While most graduate applications allow you the opportunity to explain why you may have these discrepancies, it is frustrating to spend a lot of time and money preparing an application you know isn’t as good as it could be.

That is why many professors and mentors would advise taking a year or two off to prepare for you graduate applications. Taking this time off allows you to buckle down and focus only on studying for your graduate exams, writing an excellent writing sample and statements, and polishing up your application to perfection.

Con: You’ll Get Burnt Out

graduate school
Jumping straight into grad school after an exhausting undergrad experience poses the risk of graduate burnout. (Image via Science)

This is the one I hear the most: If you go right into graduate school without giving yourself a break from undergrad, you will get burnt out. Graduating with an undergrad degree is an amazing accomplishment, but it is also the result of the accumulation of all-nighters, hours and hours of studying, thousands of pages of papers written, etc. This is an exhausting experience, and graduate school is only more intense.

The fear is that jumping right into a graduate program without allowing yourself the time to relax and regain yourself threatens to burn you out; you’ve spent years studying your major and are now committing to two to four years more. Often, this burns students out and they end up losing the joy and passion they found in studying their content and, consequently, grow resentful of its demand and rigor.

Taking time off can allow you to relax and refocus on the parts of your area of study that you really want to focus on in graduate school, giving you time to recoup and start fresh with the same drive you had in undergrad when deciding to commit to your career path.
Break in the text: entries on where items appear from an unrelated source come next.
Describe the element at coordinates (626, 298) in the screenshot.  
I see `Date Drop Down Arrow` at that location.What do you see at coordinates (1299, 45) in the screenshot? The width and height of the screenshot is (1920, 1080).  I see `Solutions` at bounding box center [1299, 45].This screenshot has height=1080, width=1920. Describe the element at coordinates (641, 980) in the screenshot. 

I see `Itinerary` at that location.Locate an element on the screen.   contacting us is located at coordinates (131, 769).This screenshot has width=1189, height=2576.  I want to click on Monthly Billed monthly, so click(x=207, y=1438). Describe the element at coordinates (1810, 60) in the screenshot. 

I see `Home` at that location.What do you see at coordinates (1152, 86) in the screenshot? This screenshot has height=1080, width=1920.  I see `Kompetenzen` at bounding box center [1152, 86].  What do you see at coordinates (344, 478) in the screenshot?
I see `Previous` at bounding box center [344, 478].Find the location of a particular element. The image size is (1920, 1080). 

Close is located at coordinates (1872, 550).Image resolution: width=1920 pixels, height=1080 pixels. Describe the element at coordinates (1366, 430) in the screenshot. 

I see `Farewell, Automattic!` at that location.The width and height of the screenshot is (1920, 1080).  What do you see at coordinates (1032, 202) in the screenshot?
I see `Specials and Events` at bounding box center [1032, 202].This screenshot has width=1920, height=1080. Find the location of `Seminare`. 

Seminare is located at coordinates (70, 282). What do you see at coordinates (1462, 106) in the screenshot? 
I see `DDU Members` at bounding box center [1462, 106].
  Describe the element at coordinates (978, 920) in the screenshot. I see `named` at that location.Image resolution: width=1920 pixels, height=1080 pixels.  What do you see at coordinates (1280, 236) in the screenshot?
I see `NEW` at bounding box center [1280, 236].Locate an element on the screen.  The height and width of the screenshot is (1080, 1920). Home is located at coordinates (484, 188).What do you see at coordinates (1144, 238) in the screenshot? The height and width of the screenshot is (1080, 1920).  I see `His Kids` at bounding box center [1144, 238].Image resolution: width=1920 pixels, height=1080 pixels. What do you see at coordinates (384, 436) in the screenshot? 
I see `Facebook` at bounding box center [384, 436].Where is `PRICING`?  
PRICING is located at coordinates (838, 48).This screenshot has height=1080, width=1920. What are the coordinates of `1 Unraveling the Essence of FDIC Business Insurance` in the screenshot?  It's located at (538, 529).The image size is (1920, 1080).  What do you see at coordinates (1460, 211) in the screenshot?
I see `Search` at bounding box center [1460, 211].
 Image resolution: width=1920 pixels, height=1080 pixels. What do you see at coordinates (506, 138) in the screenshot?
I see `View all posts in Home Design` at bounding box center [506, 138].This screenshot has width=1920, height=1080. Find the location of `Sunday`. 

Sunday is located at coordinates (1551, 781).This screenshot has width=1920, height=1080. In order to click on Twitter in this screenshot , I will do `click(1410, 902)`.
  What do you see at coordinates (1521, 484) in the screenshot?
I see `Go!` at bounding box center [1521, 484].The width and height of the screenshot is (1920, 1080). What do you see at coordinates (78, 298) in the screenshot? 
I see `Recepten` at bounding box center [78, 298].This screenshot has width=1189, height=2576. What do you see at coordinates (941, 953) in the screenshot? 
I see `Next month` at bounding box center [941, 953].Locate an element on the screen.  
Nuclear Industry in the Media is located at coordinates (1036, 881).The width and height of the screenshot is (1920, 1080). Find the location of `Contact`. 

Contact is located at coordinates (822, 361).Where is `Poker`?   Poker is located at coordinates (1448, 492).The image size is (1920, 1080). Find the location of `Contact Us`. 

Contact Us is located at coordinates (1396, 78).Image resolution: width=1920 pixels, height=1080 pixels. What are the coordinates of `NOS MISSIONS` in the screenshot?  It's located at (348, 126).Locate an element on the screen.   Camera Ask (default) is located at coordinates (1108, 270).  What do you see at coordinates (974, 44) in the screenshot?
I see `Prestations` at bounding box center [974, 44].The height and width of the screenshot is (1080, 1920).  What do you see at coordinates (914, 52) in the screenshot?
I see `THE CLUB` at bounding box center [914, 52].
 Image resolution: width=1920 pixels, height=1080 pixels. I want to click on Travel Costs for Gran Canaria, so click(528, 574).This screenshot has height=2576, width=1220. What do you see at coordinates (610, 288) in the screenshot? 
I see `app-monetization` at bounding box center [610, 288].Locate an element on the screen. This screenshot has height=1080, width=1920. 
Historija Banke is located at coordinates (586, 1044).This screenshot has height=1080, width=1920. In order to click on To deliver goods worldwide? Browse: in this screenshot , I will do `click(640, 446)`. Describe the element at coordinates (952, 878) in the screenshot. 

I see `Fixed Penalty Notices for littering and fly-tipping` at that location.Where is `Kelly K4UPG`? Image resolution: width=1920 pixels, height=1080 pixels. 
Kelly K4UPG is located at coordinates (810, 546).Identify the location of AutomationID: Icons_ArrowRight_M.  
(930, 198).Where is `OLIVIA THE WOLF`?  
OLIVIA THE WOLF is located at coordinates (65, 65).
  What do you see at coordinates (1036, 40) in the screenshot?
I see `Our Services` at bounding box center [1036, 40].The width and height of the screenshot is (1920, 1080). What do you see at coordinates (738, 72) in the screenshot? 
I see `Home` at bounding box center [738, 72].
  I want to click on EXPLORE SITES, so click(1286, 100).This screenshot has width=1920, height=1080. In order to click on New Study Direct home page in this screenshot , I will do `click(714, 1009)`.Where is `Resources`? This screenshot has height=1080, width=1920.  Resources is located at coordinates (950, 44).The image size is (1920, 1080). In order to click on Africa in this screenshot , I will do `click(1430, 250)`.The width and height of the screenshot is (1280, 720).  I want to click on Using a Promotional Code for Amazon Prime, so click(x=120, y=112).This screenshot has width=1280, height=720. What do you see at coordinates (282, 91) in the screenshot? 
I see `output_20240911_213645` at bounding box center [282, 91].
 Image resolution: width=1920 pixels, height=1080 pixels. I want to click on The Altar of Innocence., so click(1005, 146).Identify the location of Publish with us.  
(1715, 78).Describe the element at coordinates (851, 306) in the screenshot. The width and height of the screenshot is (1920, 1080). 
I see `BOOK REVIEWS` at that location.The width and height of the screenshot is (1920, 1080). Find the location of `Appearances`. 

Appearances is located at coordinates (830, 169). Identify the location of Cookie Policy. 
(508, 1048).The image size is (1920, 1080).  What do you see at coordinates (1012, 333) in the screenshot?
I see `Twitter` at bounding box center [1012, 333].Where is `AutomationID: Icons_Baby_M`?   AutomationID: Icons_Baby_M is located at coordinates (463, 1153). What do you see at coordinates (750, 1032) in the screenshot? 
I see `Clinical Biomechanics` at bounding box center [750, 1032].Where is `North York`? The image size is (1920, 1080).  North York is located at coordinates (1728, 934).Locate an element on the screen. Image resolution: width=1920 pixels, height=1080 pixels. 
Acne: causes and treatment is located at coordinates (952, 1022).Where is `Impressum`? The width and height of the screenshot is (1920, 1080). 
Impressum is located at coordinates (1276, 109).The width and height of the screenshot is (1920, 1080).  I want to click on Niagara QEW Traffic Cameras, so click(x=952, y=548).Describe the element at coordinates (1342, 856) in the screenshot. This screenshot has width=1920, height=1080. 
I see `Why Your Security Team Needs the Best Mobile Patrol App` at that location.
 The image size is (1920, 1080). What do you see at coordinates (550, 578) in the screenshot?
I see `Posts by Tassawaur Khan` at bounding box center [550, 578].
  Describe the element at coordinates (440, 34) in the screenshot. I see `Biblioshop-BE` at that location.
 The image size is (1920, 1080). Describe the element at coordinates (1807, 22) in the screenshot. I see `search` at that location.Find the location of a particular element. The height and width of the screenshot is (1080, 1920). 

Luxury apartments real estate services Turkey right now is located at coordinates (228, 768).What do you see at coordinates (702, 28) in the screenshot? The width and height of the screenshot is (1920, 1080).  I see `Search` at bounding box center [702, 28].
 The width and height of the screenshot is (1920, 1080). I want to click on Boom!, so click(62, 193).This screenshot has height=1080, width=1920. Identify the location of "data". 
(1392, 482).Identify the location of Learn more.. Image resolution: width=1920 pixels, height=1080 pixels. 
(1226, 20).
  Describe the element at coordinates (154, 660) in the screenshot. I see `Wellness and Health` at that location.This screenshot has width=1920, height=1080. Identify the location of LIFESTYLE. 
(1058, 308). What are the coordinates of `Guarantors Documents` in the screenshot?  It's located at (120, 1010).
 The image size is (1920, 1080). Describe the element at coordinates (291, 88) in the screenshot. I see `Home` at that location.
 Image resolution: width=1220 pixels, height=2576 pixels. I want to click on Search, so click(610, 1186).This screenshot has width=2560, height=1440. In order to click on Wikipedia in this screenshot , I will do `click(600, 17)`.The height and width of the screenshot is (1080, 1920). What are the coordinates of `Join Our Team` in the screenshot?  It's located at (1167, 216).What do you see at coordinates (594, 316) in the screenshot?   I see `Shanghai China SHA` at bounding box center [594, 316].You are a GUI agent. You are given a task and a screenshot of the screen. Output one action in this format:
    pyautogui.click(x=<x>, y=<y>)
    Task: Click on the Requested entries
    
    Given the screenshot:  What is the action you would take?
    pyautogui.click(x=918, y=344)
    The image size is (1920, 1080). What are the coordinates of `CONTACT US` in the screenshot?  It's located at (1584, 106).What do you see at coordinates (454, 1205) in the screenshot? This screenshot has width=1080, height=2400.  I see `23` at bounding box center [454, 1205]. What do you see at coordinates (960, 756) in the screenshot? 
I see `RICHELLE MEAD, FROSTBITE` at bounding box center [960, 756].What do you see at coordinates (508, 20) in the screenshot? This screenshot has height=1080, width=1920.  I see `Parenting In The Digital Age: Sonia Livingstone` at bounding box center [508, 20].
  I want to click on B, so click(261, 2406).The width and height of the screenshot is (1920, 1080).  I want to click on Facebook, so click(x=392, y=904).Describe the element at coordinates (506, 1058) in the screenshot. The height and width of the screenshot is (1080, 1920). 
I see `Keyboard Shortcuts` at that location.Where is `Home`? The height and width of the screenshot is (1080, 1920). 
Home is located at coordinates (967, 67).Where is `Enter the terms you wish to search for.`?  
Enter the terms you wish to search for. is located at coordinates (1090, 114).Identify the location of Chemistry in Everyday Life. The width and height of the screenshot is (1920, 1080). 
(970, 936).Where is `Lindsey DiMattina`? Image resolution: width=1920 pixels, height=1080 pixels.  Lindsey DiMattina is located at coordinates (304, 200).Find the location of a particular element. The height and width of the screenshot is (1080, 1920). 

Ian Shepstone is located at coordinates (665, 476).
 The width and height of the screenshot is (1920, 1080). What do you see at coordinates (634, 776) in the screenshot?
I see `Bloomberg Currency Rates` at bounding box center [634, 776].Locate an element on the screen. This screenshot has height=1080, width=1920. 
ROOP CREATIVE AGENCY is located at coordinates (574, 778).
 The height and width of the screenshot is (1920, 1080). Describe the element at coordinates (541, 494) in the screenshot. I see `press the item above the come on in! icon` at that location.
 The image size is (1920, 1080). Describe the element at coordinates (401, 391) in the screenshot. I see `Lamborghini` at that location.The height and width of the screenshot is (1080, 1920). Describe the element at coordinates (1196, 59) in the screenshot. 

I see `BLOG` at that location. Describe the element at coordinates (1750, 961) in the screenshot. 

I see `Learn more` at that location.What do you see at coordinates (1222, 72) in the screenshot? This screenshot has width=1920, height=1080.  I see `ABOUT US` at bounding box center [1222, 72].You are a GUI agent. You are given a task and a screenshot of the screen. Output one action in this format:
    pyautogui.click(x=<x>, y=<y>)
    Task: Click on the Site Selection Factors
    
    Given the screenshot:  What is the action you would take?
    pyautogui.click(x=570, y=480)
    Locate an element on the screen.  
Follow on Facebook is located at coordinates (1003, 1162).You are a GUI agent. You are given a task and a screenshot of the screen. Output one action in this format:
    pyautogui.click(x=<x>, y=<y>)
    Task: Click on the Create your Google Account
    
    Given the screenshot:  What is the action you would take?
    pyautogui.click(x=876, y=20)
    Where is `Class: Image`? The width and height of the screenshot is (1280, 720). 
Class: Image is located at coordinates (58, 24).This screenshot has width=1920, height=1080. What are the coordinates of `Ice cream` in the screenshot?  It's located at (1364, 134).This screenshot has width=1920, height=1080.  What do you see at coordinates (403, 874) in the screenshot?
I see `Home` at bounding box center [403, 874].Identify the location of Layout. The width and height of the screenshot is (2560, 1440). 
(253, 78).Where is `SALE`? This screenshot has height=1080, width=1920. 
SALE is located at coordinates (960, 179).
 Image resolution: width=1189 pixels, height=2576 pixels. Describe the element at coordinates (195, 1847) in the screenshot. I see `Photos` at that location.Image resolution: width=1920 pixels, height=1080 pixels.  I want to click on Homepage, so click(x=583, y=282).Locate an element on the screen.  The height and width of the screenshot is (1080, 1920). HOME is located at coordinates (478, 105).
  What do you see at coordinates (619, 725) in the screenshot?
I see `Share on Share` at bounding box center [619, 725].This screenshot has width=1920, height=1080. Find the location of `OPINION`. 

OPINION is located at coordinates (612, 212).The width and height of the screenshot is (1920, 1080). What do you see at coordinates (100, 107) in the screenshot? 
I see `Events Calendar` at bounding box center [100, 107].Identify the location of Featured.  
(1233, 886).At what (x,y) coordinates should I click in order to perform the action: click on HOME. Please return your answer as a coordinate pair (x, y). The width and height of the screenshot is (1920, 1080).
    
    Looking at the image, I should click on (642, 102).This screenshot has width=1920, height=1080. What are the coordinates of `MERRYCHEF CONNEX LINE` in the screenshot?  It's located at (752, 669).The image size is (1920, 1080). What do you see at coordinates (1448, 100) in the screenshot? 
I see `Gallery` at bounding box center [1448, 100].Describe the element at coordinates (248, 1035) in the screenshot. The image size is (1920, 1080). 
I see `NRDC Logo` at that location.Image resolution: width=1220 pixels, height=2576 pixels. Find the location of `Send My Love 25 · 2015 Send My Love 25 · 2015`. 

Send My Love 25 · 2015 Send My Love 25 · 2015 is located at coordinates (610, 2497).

Ultimately, I have found that there are as many reasons to take time off between undergrad and graduate school as there are to not; what it comes down to is what is best for you individually. Nevertheless, taking these points into consideration may help you decide and prepare you for whatever decision you commit to.

Either way, attending graduate school is an amazing decision and an exciting adventure, so whether you jump right in or take some time off in between, you will begin an entirely new chapter in life that will pay off well in the long run.